### ASSIGNMENT
Could you return, word for word, the stretch of the cervical cancer vaccine passage from "The goal of" through "Control and Prevention."?

### GIVEN PASSAGE
Current treatment stops the disease, but threatens a woman’s fertility

A genetically engineered cervical cancer vaccine performed well in a clinical trial, offering hope that many women can one day avoid surgery that short circuits the disease but threatens their ability to have a baby.

The vaccine eradicated high-grade precancerous cervical lesions in nearly half of women who received it, scientists report.

The goal of the trial was to find nonsurgical ways to treat precancerous lesions caused by human papillomavirus (HPV), which is the most common form of sexually transmitted infection and can lead to cervical cancer, according to the Centers for Disease Control and Prevention.

“Every standard therapeutic option for women with these lesions destroys part of the cervix, which is particularly relevant for women of childbearing age, who may then be at risk for preterm birth due to a weakened cervix,” says Cornelia Trimble, professor of gynecology and obstetrics, oncology, and pathology at Johns Hopkins University School of Medicine. “A vaccine able to cure precancerous lesions could eventually be one way women can avoid surgery that is invasive and can also harm their fertility.”

The cervix is the lower part of a woman’s uterus. Despite dramatic progress in recent decades, about 12,000 women still develop cervical cancer in the United States each year, and about 4,000 die.

High-grade cervical lesions occur most often in women 40 or younger. Because the lesions can progress to cancer, they are today usually removed by surgery, freezing or laser treatment. The procedures remove the precancerous areas in about 80 percent of women. Less troublesome low-grade lesions usually are just monitored. They pose less of a cancer risk and usually regress on their own.

If a vaccine is eventually approved for use, the slow development of cervical cancer would leave an opening for patients to try it.

“It typically takes about 10 or more years for precancerous cells to become cancer, so there is a window of opportunity to intervene with nonsurgical approaches,” Trimble says.

The new study, published online in the journal Lancet, involved a vaccine developed by University of Pennsylvania scientist David Weiner that is engineered to teach immune system cells to recognize precancerous and cancerous cells.

### LISTED RECORDS
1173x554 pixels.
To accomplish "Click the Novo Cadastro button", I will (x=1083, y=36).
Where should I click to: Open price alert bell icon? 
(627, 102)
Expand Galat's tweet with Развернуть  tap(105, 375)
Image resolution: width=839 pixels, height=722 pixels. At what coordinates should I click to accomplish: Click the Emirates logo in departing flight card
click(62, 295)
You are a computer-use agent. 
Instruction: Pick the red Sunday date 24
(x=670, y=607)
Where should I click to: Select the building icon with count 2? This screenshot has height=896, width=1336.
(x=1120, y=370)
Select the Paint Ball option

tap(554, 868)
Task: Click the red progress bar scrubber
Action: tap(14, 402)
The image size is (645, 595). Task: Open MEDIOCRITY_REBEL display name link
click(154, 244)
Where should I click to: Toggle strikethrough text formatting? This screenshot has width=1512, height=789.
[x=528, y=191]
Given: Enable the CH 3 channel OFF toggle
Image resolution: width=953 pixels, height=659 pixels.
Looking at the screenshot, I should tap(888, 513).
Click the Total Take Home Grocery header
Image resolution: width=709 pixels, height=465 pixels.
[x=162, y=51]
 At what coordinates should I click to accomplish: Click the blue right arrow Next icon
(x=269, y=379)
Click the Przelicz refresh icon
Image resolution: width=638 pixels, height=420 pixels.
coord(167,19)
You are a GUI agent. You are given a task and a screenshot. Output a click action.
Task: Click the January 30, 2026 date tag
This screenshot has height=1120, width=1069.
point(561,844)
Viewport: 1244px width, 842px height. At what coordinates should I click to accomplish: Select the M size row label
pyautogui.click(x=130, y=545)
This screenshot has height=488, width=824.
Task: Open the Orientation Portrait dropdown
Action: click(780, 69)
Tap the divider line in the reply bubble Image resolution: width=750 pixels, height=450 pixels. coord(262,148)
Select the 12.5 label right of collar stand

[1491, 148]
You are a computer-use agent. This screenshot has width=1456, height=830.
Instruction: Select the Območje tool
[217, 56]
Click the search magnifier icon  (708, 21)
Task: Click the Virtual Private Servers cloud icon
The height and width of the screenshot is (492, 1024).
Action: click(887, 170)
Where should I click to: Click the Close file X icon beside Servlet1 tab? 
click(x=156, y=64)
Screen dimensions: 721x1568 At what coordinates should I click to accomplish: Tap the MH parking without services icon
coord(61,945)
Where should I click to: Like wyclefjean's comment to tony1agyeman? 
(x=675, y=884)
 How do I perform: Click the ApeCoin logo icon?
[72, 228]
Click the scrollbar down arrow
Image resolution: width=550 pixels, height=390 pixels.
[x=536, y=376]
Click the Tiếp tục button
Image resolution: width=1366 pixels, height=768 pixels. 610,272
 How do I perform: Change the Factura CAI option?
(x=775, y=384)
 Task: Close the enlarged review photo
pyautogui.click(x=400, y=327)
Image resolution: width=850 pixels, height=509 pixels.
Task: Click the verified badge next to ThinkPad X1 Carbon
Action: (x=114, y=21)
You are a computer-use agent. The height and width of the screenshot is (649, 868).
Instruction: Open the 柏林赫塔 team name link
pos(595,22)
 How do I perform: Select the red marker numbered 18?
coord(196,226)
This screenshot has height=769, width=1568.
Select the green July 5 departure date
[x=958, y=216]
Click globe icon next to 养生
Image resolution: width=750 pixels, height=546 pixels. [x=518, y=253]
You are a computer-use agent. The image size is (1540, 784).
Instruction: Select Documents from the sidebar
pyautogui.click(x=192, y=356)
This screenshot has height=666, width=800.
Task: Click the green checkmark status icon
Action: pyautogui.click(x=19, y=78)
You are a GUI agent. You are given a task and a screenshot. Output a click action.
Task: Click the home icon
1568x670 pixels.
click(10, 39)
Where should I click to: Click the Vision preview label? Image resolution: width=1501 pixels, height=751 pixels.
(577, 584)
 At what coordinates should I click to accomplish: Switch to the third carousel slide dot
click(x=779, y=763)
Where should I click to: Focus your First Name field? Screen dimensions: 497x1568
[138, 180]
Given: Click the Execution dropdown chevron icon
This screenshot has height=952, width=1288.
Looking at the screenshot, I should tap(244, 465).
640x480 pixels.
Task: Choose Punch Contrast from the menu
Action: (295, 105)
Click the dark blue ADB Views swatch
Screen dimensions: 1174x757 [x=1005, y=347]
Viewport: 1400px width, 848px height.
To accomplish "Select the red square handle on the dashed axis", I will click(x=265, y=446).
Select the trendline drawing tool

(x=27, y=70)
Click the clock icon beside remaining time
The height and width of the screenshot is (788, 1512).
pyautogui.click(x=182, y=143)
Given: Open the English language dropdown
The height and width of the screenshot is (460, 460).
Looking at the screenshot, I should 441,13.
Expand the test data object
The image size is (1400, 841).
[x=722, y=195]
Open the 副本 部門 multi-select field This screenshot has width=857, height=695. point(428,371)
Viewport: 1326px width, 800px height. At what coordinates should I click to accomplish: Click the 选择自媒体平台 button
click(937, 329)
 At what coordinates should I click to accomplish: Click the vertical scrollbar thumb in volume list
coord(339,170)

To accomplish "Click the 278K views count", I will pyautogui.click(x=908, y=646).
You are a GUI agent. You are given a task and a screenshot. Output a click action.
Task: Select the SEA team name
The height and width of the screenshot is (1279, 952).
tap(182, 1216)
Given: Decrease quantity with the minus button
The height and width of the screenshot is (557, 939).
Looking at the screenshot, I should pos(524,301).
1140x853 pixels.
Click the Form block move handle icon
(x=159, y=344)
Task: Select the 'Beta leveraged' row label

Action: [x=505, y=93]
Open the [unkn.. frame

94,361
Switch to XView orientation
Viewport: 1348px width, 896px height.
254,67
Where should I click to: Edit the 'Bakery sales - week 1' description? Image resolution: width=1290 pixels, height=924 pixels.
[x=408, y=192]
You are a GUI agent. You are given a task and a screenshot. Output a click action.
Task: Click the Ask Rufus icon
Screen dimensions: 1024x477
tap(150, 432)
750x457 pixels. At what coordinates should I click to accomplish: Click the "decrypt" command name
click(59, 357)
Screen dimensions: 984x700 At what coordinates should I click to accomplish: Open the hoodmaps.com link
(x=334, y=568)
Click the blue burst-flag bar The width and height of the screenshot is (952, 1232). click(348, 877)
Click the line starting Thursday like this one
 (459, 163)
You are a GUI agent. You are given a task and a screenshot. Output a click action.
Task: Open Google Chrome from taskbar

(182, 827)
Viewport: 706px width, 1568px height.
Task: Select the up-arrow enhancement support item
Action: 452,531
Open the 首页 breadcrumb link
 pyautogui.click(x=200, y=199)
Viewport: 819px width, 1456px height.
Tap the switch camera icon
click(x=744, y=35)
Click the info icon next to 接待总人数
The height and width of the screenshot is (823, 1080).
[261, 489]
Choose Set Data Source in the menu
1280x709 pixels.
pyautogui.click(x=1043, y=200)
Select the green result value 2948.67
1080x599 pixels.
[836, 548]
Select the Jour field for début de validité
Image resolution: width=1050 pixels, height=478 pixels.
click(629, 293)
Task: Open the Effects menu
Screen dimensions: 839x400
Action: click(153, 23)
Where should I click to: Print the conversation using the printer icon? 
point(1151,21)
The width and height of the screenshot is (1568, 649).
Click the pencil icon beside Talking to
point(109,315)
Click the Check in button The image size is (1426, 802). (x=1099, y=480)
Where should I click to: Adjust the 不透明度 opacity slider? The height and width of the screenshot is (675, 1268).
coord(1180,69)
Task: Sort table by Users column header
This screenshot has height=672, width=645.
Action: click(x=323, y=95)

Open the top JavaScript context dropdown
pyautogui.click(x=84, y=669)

### OUTPUT
The goal of the trial was to find nonsurgical ways to treat precancerous lesions caused by human papillomavirus (HPV), which is the most common form of sexually transmitted infection and can lead to cervical cancer, according to the Centers for Disease Control and Prevention.